Supplied records =>
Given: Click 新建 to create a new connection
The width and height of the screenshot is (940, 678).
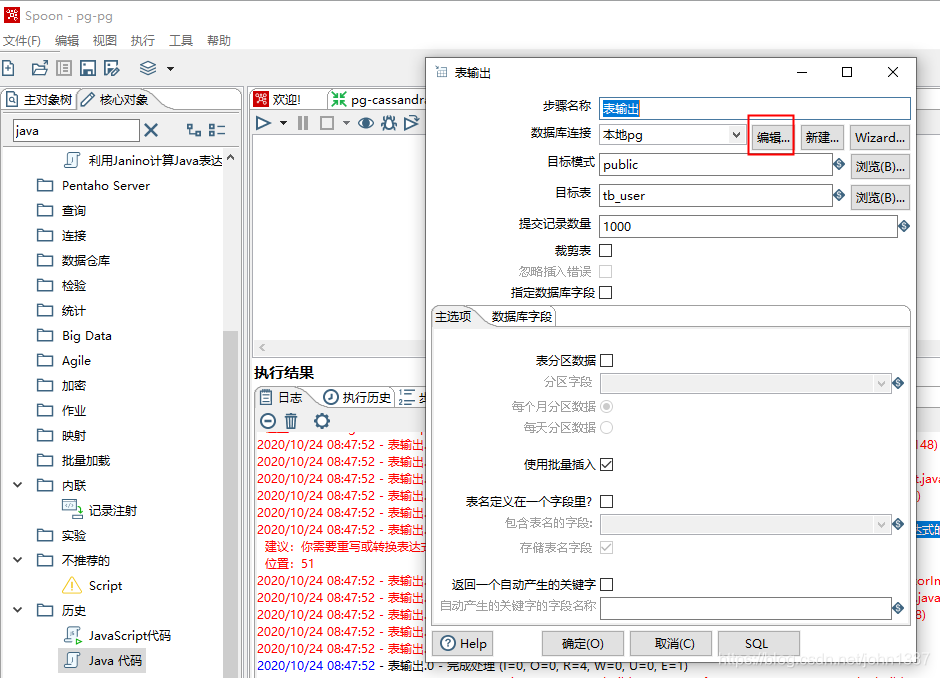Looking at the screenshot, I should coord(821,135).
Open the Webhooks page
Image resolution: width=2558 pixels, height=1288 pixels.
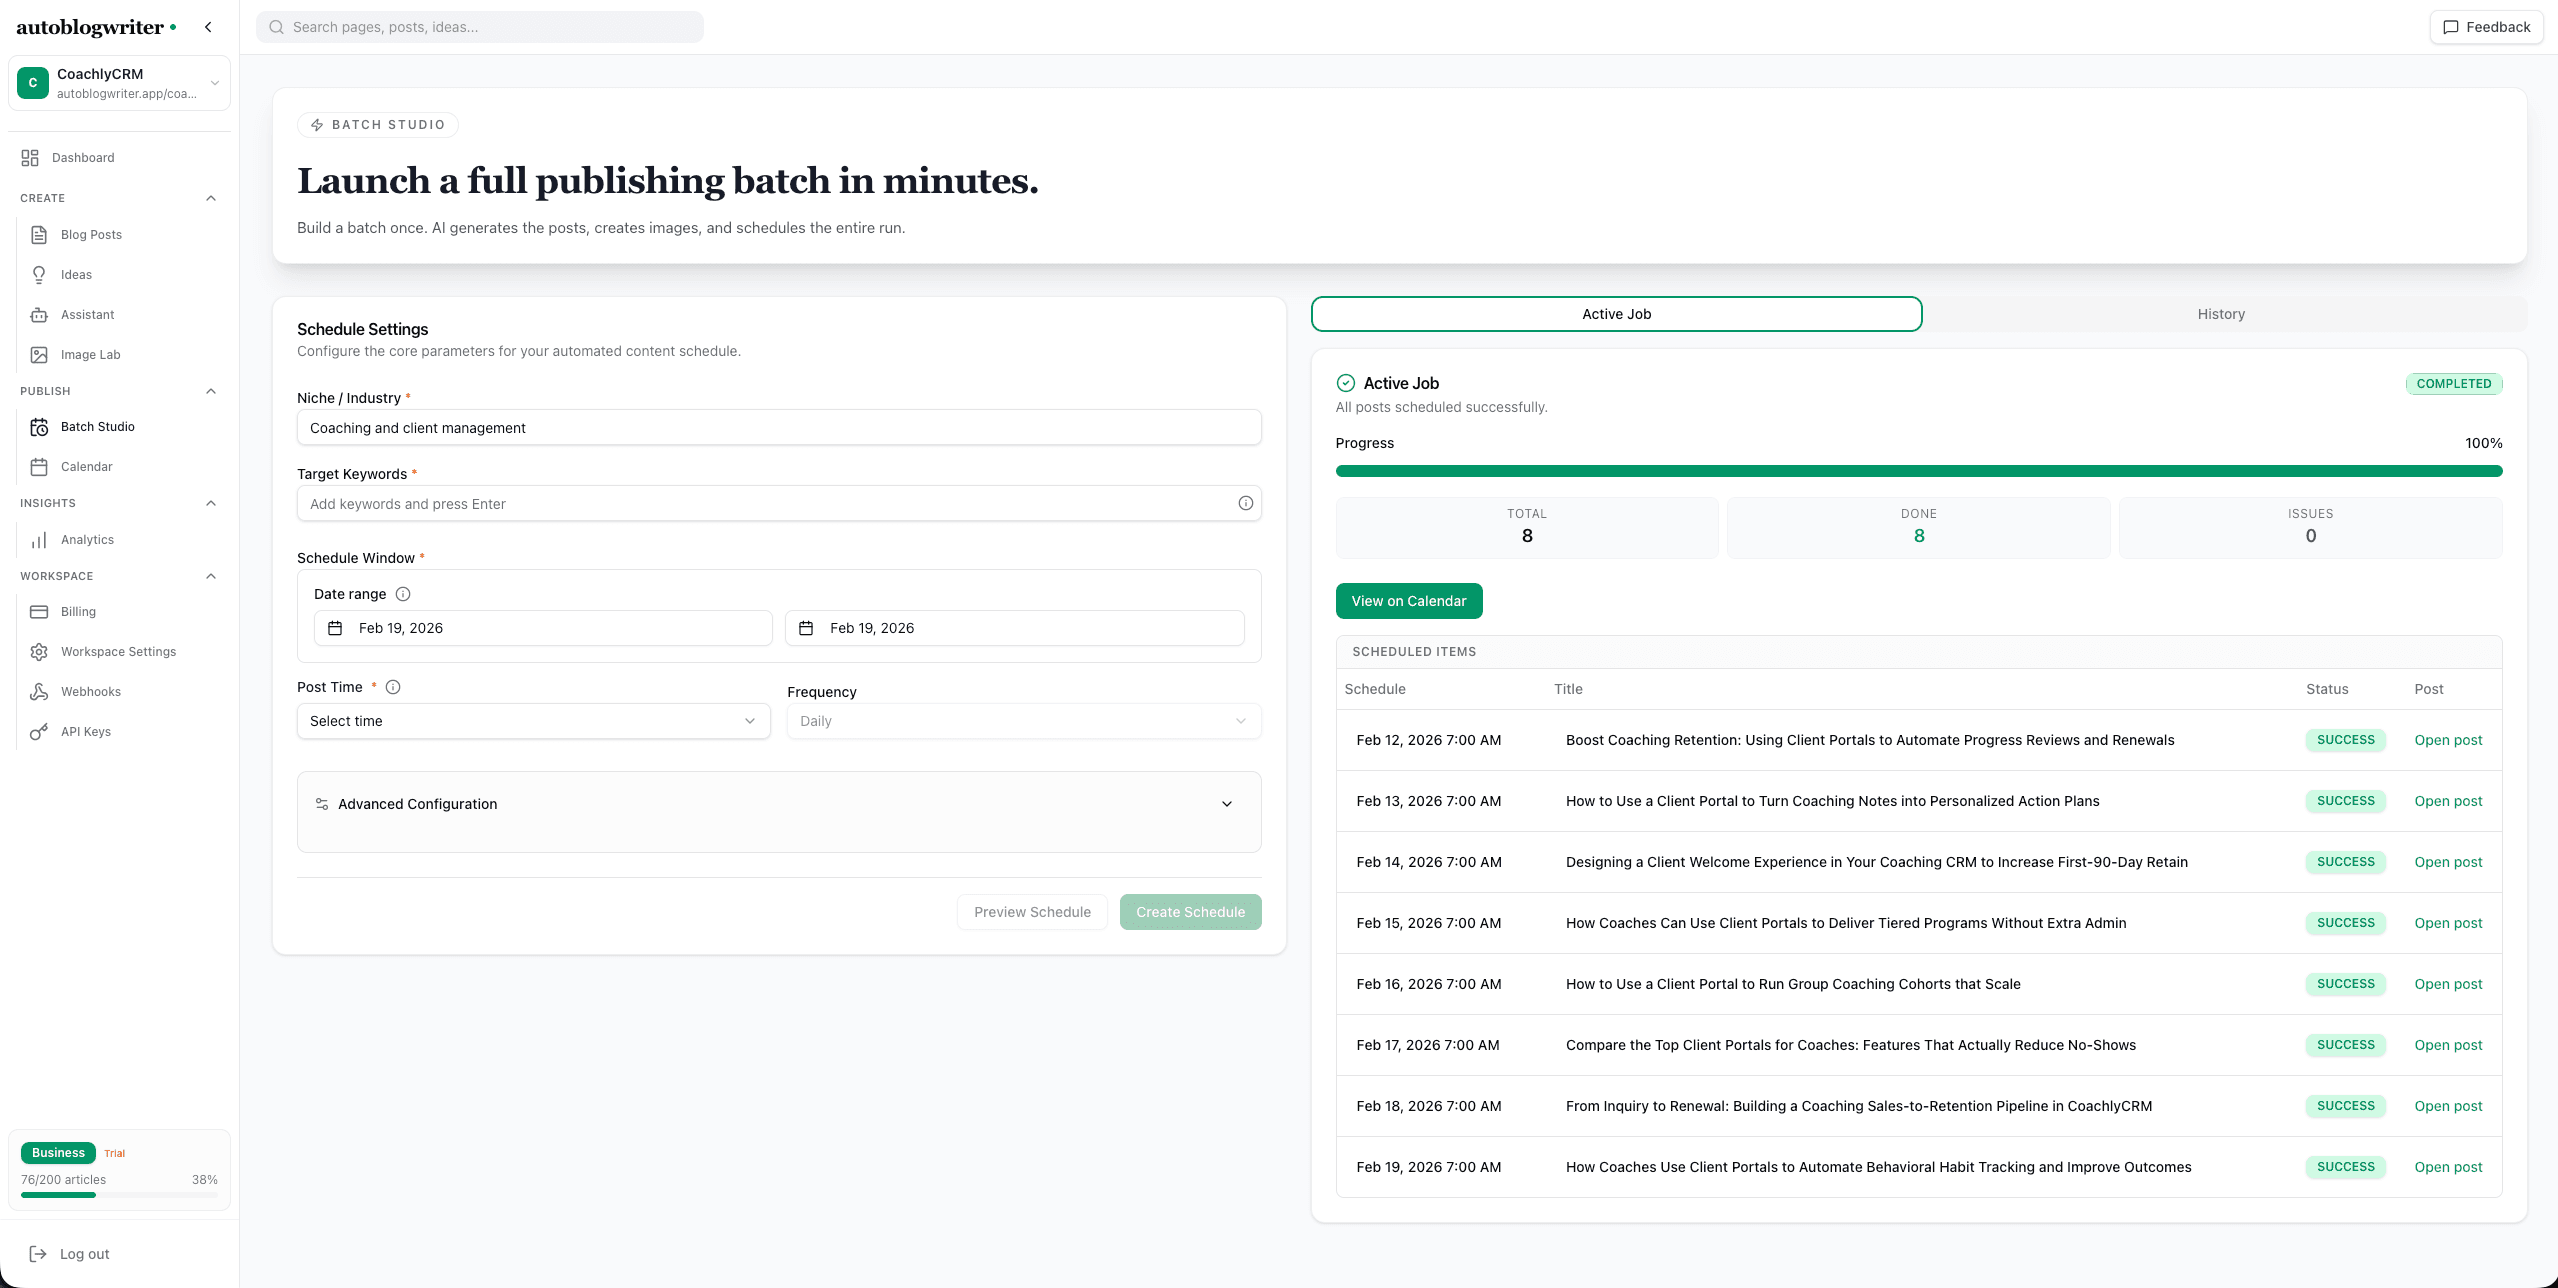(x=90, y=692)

Exercise task =>
Please output every line of the records above as a Markdown table with the columns "No." and "Text". Number the rows, skip blank lines, and leave the pictures out of the answer.

Correct result =>
| No. | Text |
|---|---|
| 1 | Given: Click 新建 to create a new connection |
| 2 | The width and height of the screenshot is (940, 678). |
| 3 | Looking at the screenshot, I should coord(821,135). |
| 4 | Open the Webhooks page |
| 5 | Image resolution: width=2558 pixels, height=1288 pixels. |
| 6 | (x=90, y=692) |